DATA RECORDS:
▬▬▬

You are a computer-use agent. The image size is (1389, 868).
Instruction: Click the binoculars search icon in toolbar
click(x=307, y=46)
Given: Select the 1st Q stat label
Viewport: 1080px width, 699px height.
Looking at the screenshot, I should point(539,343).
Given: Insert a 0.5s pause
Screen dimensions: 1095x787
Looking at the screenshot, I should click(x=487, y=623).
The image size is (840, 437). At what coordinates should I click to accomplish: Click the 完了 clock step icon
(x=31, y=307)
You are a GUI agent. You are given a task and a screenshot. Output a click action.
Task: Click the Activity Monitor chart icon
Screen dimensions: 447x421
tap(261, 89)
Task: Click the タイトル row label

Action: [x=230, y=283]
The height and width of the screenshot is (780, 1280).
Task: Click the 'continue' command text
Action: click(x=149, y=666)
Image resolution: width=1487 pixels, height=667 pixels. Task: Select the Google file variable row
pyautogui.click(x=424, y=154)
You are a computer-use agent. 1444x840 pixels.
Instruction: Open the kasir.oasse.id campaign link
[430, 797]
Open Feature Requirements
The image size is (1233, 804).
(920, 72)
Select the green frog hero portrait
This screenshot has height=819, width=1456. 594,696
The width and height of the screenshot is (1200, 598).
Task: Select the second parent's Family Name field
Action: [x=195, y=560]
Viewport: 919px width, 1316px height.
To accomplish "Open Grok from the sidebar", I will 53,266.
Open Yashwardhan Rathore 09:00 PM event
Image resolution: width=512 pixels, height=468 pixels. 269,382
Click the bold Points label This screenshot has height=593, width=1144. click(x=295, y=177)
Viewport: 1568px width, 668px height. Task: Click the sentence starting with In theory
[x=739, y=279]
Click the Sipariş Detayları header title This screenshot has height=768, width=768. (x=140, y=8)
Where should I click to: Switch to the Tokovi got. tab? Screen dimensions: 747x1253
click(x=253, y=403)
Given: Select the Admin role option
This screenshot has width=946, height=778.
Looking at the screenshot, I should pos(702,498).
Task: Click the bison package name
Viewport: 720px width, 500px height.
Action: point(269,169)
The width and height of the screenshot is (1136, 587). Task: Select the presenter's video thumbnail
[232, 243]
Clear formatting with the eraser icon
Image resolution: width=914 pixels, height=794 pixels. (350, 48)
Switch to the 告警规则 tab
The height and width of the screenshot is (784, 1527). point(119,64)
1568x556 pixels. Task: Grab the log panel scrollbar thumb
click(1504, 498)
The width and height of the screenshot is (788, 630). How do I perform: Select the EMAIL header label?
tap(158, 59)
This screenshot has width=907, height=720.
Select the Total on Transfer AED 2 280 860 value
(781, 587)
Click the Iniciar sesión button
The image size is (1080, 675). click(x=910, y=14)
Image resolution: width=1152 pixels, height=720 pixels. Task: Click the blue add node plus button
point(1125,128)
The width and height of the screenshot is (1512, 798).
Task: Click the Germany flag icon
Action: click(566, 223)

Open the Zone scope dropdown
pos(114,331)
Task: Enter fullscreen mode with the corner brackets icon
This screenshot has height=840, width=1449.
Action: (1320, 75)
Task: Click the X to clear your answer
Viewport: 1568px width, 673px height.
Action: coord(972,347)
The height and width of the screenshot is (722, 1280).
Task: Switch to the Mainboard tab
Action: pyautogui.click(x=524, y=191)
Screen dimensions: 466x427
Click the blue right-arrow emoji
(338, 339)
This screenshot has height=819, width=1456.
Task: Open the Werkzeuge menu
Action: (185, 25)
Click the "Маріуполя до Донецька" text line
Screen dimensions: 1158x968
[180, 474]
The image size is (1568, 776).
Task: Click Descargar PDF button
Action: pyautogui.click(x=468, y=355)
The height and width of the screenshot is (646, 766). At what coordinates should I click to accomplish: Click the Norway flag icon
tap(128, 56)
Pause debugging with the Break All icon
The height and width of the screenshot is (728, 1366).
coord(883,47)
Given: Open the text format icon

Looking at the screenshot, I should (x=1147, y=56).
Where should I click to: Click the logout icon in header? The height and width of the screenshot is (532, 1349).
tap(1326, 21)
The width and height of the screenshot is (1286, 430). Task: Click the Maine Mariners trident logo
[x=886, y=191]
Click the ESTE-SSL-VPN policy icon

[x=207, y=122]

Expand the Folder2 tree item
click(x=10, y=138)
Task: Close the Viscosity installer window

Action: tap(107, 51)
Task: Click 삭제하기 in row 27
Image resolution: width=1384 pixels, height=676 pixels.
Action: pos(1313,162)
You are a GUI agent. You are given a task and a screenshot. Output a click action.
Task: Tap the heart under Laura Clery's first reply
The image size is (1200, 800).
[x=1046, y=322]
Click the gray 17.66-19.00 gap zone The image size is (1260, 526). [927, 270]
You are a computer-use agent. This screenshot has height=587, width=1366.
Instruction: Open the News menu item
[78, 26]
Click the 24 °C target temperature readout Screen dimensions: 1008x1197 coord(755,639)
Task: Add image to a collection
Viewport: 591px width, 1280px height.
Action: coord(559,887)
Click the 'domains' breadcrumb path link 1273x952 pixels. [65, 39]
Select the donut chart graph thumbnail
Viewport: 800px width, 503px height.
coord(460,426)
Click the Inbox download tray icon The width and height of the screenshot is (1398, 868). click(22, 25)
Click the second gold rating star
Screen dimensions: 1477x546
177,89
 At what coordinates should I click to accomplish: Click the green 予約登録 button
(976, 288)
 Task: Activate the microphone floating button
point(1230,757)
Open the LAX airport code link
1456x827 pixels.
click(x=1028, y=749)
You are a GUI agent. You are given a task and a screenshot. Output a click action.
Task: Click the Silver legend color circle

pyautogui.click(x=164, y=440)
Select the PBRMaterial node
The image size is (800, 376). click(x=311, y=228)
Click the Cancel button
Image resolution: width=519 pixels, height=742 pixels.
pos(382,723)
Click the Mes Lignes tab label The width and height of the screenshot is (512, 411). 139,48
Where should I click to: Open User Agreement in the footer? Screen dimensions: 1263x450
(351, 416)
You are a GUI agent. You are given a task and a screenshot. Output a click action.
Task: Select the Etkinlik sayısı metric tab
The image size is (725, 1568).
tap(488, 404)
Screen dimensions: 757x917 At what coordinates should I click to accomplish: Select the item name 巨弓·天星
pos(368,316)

▬▬▬

Some lines in the data above hold the string "chart". Find and copy each of them.

Task: Click the Activity Monitor chart icon
Select the donut chart graph thumbnail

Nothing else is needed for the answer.